Start of Exercise materials
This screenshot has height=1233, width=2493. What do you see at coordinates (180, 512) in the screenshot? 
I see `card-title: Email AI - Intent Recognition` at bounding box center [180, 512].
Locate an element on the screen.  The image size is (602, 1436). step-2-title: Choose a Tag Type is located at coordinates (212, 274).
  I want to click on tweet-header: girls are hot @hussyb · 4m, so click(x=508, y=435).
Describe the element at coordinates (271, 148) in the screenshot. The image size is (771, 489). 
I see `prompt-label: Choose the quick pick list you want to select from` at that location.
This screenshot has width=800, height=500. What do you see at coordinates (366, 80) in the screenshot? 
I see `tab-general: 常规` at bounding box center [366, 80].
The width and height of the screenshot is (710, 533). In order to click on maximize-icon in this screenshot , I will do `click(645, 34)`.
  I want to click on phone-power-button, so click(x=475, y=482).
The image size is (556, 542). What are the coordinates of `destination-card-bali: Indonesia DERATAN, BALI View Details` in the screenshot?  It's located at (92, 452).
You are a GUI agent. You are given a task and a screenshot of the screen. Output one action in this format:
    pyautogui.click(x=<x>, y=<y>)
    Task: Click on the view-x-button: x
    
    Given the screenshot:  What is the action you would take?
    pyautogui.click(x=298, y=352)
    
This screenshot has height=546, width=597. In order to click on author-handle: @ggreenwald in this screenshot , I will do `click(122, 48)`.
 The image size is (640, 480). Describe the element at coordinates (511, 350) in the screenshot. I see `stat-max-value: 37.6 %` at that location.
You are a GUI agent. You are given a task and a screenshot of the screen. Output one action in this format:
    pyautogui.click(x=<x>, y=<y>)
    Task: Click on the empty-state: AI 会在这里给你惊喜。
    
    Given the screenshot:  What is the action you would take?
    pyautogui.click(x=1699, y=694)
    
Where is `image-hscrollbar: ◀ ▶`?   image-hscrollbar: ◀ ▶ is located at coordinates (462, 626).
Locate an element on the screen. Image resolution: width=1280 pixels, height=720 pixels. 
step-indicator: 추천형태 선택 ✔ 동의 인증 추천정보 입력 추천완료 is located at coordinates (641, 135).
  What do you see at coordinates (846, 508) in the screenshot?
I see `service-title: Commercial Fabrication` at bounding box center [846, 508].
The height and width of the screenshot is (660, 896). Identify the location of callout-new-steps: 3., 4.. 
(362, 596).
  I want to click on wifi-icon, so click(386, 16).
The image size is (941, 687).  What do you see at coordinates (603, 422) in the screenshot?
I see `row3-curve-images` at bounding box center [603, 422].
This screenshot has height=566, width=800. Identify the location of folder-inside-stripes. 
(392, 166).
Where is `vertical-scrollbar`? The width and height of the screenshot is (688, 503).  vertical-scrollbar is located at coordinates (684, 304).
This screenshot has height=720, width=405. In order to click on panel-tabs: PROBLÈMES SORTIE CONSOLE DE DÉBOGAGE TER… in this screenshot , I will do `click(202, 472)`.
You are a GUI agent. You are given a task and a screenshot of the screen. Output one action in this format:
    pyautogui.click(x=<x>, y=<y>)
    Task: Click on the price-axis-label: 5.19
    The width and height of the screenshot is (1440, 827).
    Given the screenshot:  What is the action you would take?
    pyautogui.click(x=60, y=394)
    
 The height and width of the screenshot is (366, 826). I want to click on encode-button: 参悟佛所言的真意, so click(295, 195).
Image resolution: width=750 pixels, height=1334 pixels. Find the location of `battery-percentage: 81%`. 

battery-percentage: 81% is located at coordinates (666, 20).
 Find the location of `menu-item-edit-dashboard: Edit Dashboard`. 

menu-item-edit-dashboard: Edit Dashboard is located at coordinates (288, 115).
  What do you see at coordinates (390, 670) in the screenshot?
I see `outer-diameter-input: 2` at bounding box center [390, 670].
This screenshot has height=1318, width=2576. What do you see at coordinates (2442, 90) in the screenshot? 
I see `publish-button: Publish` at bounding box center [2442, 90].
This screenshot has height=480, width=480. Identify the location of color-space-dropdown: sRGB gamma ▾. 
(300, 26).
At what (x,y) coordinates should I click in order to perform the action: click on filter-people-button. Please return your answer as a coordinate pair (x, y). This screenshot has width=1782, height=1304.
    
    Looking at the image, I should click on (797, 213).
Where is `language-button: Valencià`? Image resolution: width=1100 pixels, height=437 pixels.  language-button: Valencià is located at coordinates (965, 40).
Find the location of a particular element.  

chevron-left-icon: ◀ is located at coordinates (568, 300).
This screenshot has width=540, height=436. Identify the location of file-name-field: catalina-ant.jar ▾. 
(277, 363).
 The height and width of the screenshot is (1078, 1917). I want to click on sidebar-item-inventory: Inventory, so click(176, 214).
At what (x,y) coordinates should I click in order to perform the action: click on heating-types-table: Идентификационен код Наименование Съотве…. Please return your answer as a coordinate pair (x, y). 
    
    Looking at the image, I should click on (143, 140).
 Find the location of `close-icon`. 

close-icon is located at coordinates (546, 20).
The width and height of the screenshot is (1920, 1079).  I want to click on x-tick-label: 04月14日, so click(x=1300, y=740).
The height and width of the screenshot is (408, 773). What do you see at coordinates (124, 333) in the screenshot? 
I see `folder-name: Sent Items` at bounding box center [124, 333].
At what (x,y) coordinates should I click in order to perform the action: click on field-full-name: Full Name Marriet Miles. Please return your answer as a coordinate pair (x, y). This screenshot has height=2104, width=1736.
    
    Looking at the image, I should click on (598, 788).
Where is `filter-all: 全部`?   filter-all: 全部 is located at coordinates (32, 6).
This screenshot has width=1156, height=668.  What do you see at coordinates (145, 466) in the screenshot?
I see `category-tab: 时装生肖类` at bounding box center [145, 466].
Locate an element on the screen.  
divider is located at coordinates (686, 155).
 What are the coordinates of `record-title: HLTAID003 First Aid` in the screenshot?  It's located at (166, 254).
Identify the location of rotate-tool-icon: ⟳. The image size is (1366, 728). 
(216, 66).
End of Exercise materials
_Task to carry out:_ Lay out the part of the entries above that opens with the line containing "This screenshot has height=566, width=800." and closes with the line containing "This screenshot has height=720, width=405." as a Markdown table with the columns Row and Entry line. Number the rows, put each line in its own row, and skip blank lines.

_Response to the task:_
| Row | Entry line |
|---|---|
| 1 | This screenshot has height=566, width=800. Identify the location of folder-inside-stripes.  |
| 2 | (392, 166). |
| 3 | Where is `vertical-scrollbar`? The width and height of the screenshot is (688, 503).  vertical-scrollbar is located at coordinates (684, 304). |
| 4 | This screenshot has height=720, width=405. In order to click on panel-tabs: PROBLÈMES SORTIE CONSOLE DE DÉBOGAGE TER… in this screenshot , I will do `click(202, 472)`. |